Could you provide some example(s) so that we better understand which pattern do you want to catch?
We already have a related rule RSPEC-2068 “Credentials should not be hard-coded”. But for your case I would expect to have a rule with Security Hotspot type.

Hello @Lena, thanks for your answer.

The rule you linked is exactly what I am thinking about but in context of properties files not executable code. I would like to catch patterns like password, basicAuthPass, apiToken, apiKey (and probably many more) that are sometimes present in project configuration files (xml, json, yaml). Security Hotspot sounds like a good idea for issues like that.

Do you think we could implement something like that in Sonar XML Plugin and plugins for other languages? Maybe it could be done in scope of RSPEC-2068 ?

Thanks for your help.
Cheers, Bartek

Hi @bartek.wesolowski ,

Thank you for your suggestion.
Detecting hardcoded sensitive data for XML, JSON, YAML files makes perfect sense. It can indeed be implemented as rule RSPEC-2068 for SonarXML. We don’t have anything yet for JSON and YAML files.

I would however be very careful with the patterns raising issues. Even when passwords seem hardcoded they might in fact not. While searching in Github I could see things like:

<lb:database ... user="${db.user}" password="${db.password}"/>

Password and secret handling often involves some configuration.

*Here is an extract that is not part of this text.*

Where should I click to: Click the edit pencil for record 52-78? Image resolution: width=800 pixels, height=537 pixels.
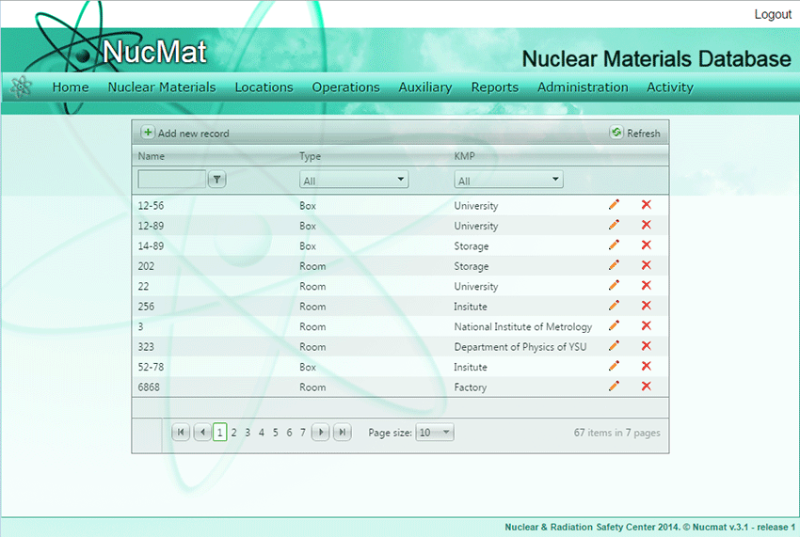click(614, 367)
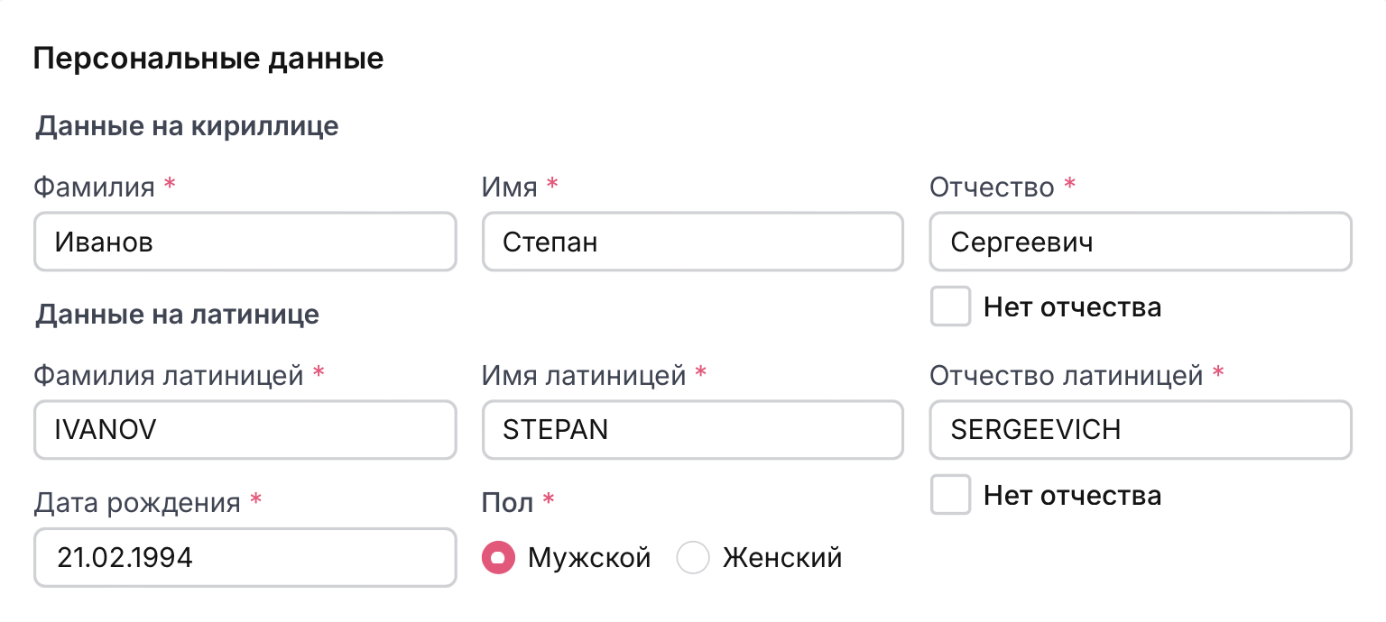Click the Имя латиницей label

pyautogui.click(x=585, y=375)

You could have a “passwordController” or a “passwordValidator”. Thus matching any “password” substring would raise many false positives.

Security Hotspot rules are not Vulnerability rules with more False Positives. They were created because it is sometime not possible to decide if the code is vulnerable or not and should be reviewed by a human. In the case of Security Hotspot rules, a false positive is code which does not need to be reviewed.

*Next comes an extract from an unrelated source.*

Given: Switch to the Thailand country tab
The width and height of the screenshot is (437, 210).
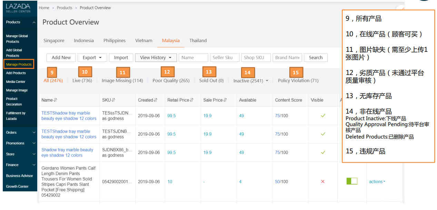Looking at the screenshot, I should (x=198, y=40).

It is perfectly possible to know if a password is hardcoded, the algorithm is usually not complex. The problem is to support all existing configuration formats with a high precision, i.e. knowing where the password is in the file and when it is hardcoded.

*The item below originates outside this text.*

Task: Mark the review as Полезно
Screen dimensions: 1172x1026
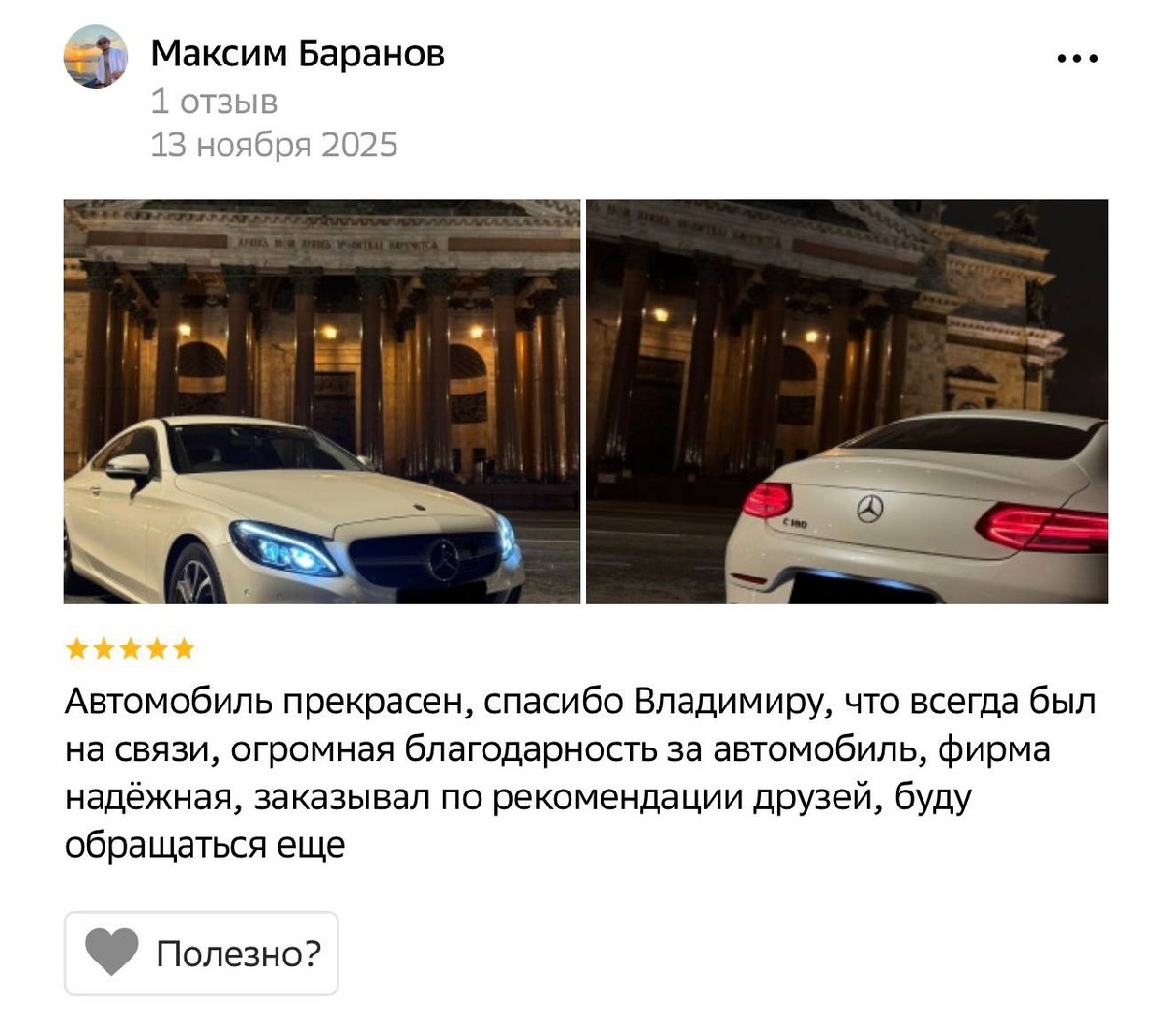Action: 201,953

I suggest another approach. A first easy step would be to use the best patterns from gitleaks, or equivalent tools. This will detect known credentials formats.

Next, if we want to detect basic hardcoded passwords such as “admin” we would need to know the exact XPATHs used to store password for every possible framework. This is a huge effort and needs to be thought through. We could simply count on the community to provide such XPATHs for popular frameworks such as Spring. There might already be such a list somewhere. I didn’t check.

What do you think of this solution?

Cheers,

Nicolas

Hi @Nicolas_Harraudeau

Thanks for your input. I think that including patterns from gitleaks would be a good idea. Seems like issues found by one of this patterns could be raised as Vulnerabilities. It seems that if any file matches the pattern then probability of potential leak is quite high. Maybe we could create a ticket for that to and introduce it in checks for all supported languages ? Or maybe we could create/extend a plugin that scans pure content of a file without a context of it’s language (if that’s possible).

This approach is great but does not cover cases where password is just a random string which is also the true in many cases. As you mentioned gathering all XPATHs for all popular frameworks would take a lot of time, and should be maintained quite often as number of frameworks grows.

I was thinking about creating a rule that will test all key-value pairs present in config files (like xml or JSON attribures). I would raise an issue only when key matches the the secret qualifier (lets say it would be a set of regex expressions that could indicate that this property might be a secret) and a value does not match placeholder regex (like ${…}, #{…}, {{…}}) - we could look for all major templating engines and ignore placeholders they use. I am aware that this still can raise some false positives, and in rare cases could ignore real secret leak but to be honest I do not see any better solution that could be implemented easily.

What do you think about approach like that?

Hi @Nicolas_Harraudeau, @Lena

Do you think we could include security check like this in the scope of RSPEC-2068 or create similar task for configuration files? Currently I am developing my own custom plugin to handle that issue but I think I would be better to contribute directly to language plugins. I would be happy to help with implementing that.

Thanks for your help:)
Cheers,
Bartek

Hi @bartek.wesolowski,

Thank you for the offer.
We can for sure extend RSPEC-2068 to find patterns from gitleaks, both for XML and programming languages.
The best way to start would be a pull request on sonar-xml.

Some patterns would need to be reworked or removed. I would for example restrict “Password in URL” to raise only when the string starts with “http” or “https”. Looking at gitleaks users’ feedback on false positives is probably the first thing to do.

If you want to submit a PR I can create a ticket on SonarXML beforehand so that it has some context and specifications.

We won’t however include any code detecting generic key-value pairs such as “password” as it would either raise too many false positive, or the rule would be too complex to configure. SonarXML already provides the possibility to write XPath-based custom rules. It is a good enough solution for this use case.

Cheers,

Nicolas